The lamb brings an earthy taste which balances out the rest of the dish. The house at the moment just smells of saffron and orange peel! How totally warm and christmasy I’m starting to feel 😁 Yum.
For the Gheymeh
1 medium sized onion
1/4 cup oil for frying the onion (I used vegtable oil)
1 tsp turmeric
1/2 tsp cinnamon
1/2 tsp pepper
1 tsp salt
2 Tblsp tomato puree
2 pinches of ground saffron
2 Tblsp fresh orange peel (1 medium sized orange)
2 Tblsp Barberries
1 Tblsp Almond slivers
1 Tblsp Pistachio slivers
1 tsp white granulated sugar
For the rice
2 1/2 cups white rice
Water (enough to fill half of the pot so your rice boils freely without sticking together)
1 Tblsp oil
1 Tblsp salt
Finely chop the onion and fry till golden brown.
Add the turmeric and fry for a further 30 seconds, stirring continuously.
Cut the meat into 1/4 inch cubes.
Add the meat to the fried onions and stir vigorously for 3 minutes.
Add the cinnamon, pepper and salt and stir over a medium heat for a further 2 minutes.
Add the tomato puree and stir for a further 5 minutes.
Add 2 cups cold water, the saffron and sugar.
Allow the Gheymeh to come to the boil.
Reduce the heat and cover the top of your pot. Allow the meat to cook through. This will take 45 minutes.
While the Gheymeh is cooking wash the barberries several times using a flour seive to ensure the grit is washed away.
Peel the rind of one orange, slice and chop further into small pieces.
Place the rind in a saucepan, add 1 cup of water and bring to the boil.
Drain the water away.
Add a further 1 cup of water and bring to the boil again. Drain the water (This is to remove the bitterness from the orange rind).
Add the washed barberries
and orange rind
stir and remove the Gheymeh from the heat and set aside.
Method for making the rice
Add 2 1/2 cups of white rice (I used basmati) to a large pot. Wash the rice to remove any dust or dirt from it.
Add cold water (enough to fill half of the pot so your rice boils freely without sticking together).

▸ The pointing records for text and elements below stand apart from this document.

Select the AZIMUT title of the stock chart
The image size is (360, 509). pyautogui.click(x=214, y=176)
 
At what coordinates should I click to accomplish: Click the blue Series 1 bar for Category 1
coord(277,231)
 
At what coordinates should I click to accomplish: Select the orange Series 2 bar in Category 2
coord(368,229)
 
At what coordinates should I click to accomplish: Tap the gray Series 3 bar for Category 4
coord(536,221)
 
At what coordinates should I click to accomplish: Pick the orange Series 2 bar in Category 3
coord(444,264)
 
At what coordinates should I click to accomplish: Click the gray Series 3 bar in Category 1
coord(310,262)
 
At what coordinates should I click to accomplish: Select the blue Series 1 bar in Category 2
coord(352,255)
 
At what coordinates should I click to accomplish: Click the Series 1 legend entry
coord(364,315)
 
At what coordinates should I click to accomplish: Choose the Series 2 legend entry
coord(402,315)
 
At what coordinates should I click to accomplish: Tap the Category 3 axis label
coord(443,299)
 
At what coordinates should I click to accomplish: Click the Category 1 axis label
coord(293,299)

Add the oil and salt to the rice and gently stir breifly.
Allow the water to boil and your rice to be par cooked.
Remove the rice from the heat and drain the water from the rice, you can use a rice drainer or fine holed Collander for this.
Once the water has been drained from the rice gently mix it with the Gheymeh.

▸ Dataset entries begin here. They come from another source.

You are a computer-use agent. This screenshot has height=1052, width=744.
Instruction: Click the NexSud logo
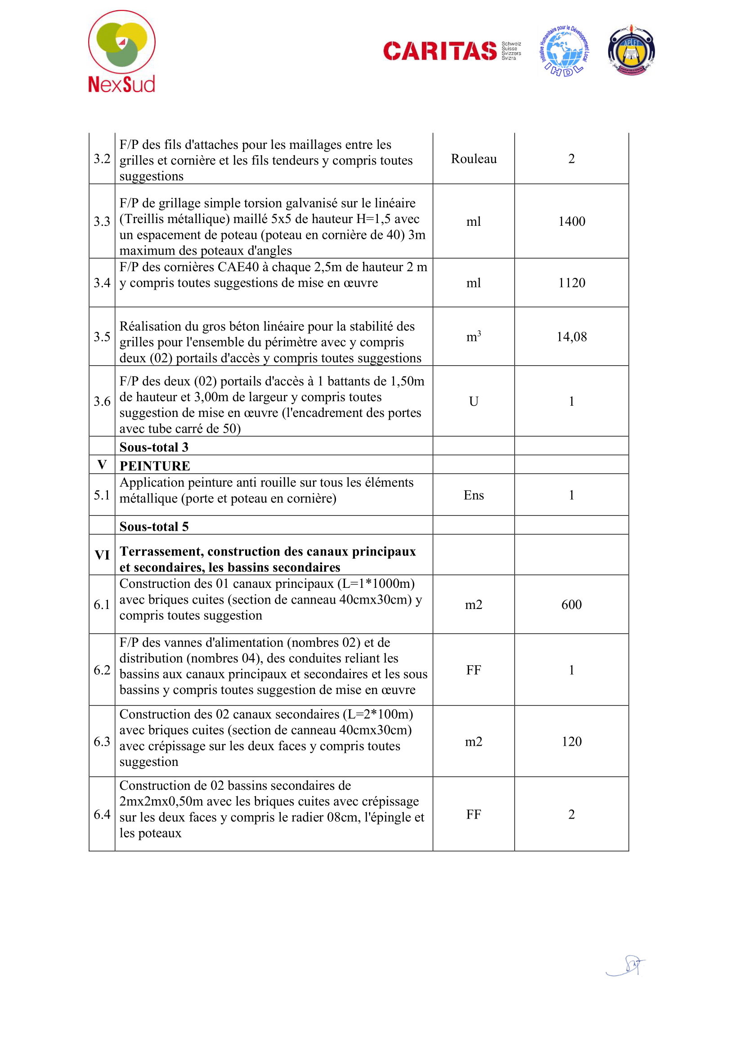[121, 51]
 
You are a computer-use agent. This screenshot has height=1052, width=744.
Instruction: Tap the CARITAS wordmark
[439, 51]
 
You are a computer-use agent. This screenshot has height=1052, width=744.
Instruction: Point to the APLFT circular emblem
[631, 51]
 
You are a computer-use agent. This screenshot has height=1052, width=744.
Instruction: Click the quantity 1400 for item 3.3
[571, 221]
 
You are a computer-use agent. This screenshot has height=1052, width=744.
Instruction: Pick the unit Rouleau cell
[473, 158]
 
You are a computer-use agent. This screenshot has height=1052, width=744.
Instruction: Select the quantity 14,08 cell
[571, 337]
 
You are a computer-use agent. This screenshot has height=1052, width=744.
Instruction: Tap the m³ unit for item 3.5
[473, 337]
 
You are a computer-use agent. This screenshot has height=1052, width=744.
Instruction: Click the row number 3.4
[102, 283]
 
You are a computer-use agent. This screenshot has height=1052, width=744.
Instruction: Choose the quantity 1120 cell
[571, 283]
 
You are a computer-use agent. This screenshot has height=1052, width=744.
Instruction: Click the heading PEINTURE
[154, 466]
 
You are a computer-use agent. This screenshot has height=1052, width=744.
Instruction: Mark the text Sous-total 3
[153, 447]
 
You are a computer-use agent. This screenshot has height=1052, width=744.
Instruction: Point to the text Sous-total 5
[153, 526]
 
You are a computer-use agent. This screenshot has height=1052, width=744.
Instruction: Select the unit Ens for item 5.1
[473, 495]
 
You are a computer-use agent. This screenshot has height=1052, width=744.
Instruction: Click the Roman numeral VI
[102, 555]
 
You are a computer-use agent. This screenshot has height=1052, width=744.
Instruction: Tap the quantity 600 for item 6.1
[571, 604]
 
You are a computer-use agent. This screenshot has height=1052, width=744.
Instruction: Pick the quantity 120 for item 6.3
[571, 741]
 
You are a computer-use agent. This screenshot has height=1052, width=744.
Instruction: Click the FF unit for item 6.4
[473, 814]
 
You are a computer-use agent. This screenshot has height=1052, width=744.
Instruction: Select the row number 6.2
[102, 670]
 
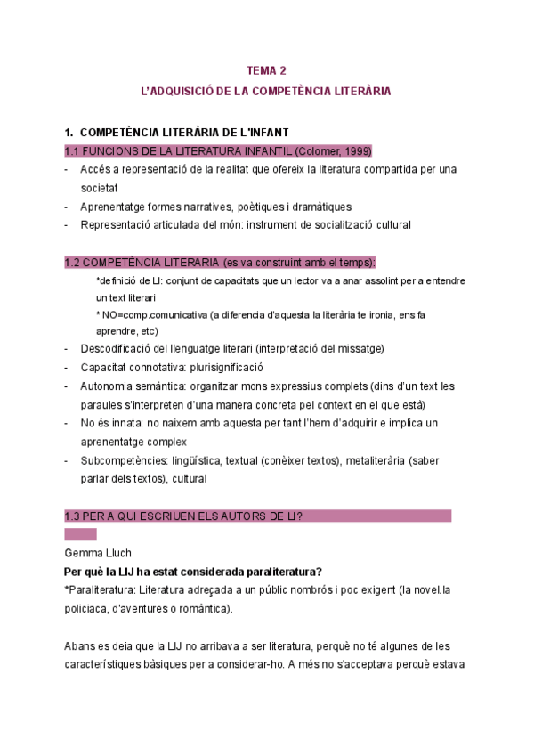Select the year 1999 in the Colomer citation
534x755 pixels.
356,150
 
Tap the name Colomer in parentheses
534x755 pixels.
319,150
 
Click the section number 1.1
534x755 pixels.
74,150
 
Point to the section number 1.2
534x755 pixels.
74,262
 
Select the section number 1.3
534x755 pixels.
74,516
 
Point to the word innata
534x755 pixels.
135,423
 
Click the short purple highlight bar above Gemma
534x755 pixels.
80,534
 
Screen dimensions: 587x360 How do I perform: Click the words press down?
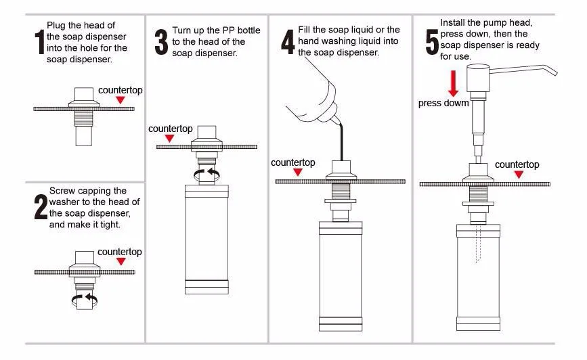(x=443, y=104)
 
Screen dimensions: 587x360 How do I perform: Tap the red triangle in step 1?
(x=120, y=100)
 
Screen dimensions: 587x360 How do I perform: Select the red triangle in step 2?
(x=121, y=262)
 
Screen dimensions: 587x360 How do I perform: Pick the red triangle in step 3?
(x=170, y=138)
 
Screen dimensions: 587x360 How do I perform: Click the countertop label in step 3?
(x=171, y=129)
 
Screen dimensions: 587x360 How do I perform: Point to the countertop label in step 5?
(x=517, y=164)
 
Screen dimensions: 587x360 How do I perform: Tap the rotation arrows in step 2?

Cover the inside of the top with a teacloth so that the cloth wraps around the top, (this will absorb the water forming from the rising steam so that it does not drop back onto the rice and make it soggy).
Place the top back on the pot. Place back on medium heat for 5 minutes.

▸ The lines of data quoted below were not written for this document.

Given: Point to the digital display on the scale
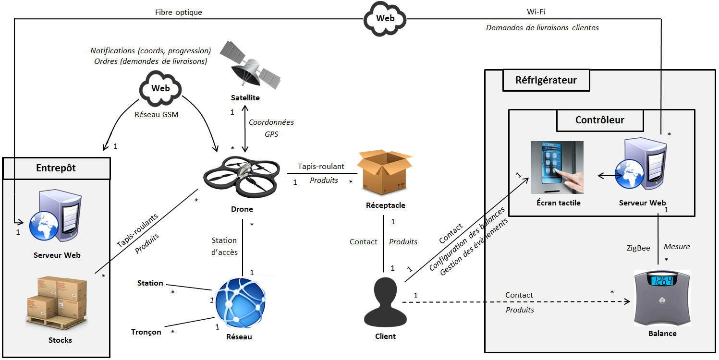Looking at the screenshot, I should tap(662, 280).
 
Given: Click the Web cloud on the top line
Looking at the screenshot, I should tap(385, 18).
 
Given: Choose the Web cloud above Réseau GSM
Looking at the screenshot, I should tap(160, 89).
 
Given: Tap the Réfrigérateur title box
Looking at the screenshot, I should tap(546, 80).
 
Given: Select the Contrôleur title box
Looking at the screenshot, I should tap(599, 120).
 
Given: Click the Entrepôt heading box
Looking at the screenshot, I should tap(56, 168).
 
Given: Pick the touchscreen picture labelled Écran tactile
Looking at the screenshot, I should tap(557, 168).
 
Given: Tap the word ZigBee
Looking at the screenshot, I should tap(638, 248).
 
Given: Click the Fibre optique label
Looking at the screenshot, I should tap(179, 12).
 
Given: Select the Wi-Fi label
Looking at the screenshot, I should tap(536, 12).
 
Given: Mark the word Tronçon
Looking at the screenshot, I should tap(146, 332).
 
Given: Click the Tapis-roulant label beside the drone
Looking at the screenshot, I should tap(321, 167).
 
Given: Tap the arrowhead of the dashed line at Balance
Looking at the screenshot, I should tap(626, 302).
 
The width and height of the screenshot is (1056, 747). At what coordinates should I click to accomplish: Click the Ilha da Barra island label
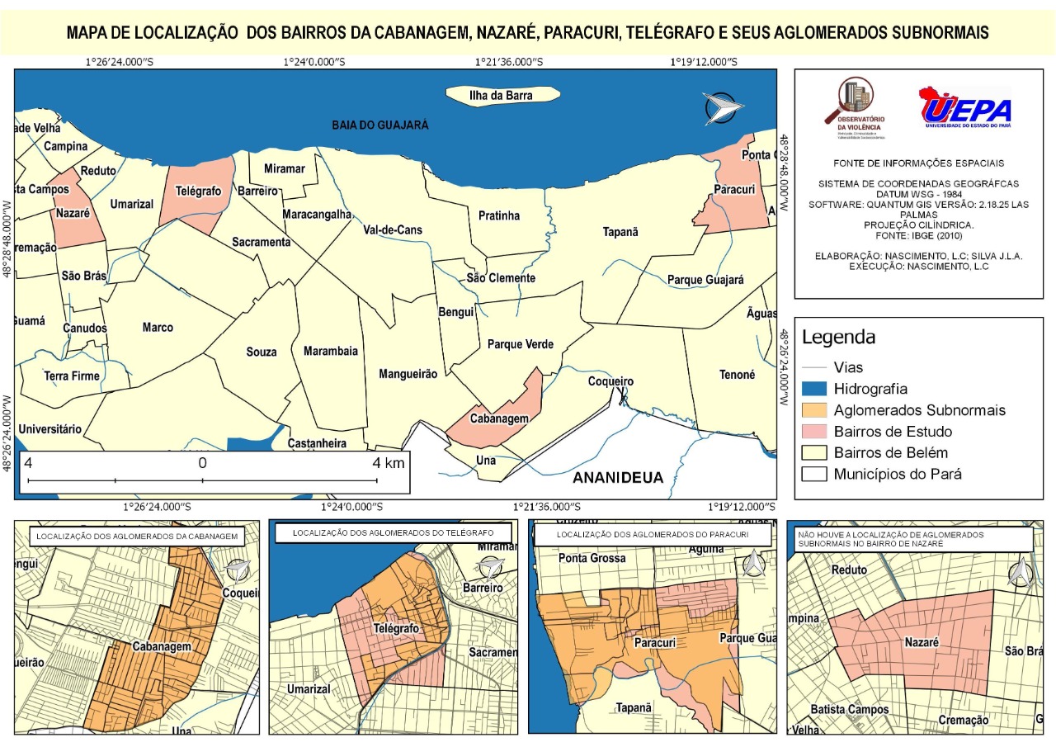click(501, 96)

Reduce the heat to low and allow the rice to steam for 30 minutes.
Once the rice has steamed remove from the heat and remove the teacloth.
Slightly toast the pistachio and almond slivers.
Finally serve the Gheymeh Nesa in a large dish / tray and sprinkle the toasted pistachio and almonds over it. You can also sprinkle dry rose petals as seen in the main image.